Porównałaby Pani to, co robicie do aktorstwa?
Wydaje mi się, że tak. Mój brat, który jest aktorem zawodowym, powiedział, że mamy o tyle trudniej, że nie mamy możliwości wsparcia się słowem. Wszystko mówimy ciałem, a to wymaga dużej sprawności fizycznej i umiejętności balansowania między tym, żeby przekazać historię a tym, aby technicznie wykonać wszystko bez zarzutu.
Taniec od niedawna traktowany jest nieco poważniej, choć można odnieść wrażenie, że programy typu „Taniec z gwiazdami” umniejszają nieco Wasz wysiłek sugerując, że w tydzień można nauczyć się każdego tańca. Czy tak jest w rzeczywistości?
Taniec to dla tancerza droga życia. Na każdym etapie znaczy coś innego. Człowiek ewaluuje, a z nim ta pasja, jaką jest ta forma sportu i wysiłku fizycznego. Zawodowy taniec to pot, krew i łzy. Bolące nogi, pęcherze, poobijane kolana, pozdzierana skóra zewsząd.
Czym dla Pani jest taniec?
Taniec był ze mną od zawsze. Organicznie zaczynałam tańczyć jak miałam trzy lata. Miałam problem, żeby usiedzieć w miejscu, gdy muzyka gdzieś grała.
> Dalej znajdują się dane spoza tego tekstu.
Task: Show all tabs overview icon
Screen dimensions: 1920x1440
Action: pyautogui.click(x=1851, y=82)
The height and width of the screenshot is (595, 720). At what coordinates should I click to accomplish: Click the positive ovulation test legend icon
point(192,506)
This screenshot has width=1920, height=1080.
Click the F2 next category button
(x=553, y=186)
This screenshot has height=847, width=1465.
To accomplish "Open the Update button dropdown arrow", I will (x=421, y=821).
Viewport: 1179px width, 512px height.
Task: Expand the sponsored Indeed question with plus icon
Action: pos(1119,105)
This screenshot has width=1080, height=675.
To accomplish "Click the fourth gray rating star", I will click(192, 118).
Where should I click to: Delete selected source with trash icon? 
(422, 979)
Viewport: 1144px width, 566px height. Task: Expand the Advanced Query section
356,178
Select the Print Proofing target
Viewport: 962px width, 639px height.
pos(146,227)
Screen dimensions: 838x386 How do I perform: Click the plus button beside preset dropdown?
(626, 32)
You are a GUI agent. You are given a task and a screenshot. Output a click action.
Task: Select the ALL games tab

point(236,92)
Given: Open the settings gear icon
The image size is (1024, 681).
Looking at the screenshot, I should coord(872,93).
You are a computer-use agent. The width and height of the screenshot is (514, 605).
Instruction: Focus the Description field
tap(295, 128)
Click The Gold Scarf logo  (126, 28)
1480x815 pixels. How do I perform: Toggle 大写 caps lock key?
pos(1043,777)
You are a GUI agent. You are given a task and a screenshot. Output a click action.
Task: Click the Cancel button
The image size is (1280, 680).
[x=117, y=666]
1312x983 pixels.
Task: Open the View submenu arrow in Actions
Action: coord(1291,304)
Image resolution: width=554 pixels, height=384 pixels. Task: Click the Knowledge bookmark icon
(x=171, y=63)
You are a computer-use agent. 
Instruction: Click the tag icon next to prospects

Próbowałam go zostawić, gdy byłam nastolatką, ale on jest we mnie i nigdy się nie czuję tak szczęśliwa jak wtedy, gdy jestem na scenie.
Spektakl „Lady Fosse 2” elblążanie obejrzą w ramach Elbląskiej Wiosny Teatralnej. Czy według Pani takie festiwale są potrzebne?
Oczywiście, że tak. Jest to możliwość dla widzów uczestniczenia w skondensowanej uczcie złożonej z różnorodnych wydarzeń, zorientowania się, co się dzieje w innych miastach. Ja jestem jak najbardziej za.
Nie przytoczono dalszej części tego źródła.